> _TASK OBJECTIVE_: For this exercise, restate the data below with no change at all.

> _INPUT RECORDS_:

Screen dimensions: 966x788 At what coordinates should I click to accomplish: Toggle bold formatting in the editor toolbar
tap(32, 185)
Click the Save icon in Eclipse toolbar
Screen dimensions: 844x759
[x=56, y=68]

> _ANSWER TO THIS EXERCISE_:
Screen dimensions: 966x788 At what coordinates should I click to accomplish: Toggle bold formatting in the editor toolbar
tap(32, 185)
Click the Save icon in Eclipse toolbar
Screen dimensions: 844x759
[x=56, y=68]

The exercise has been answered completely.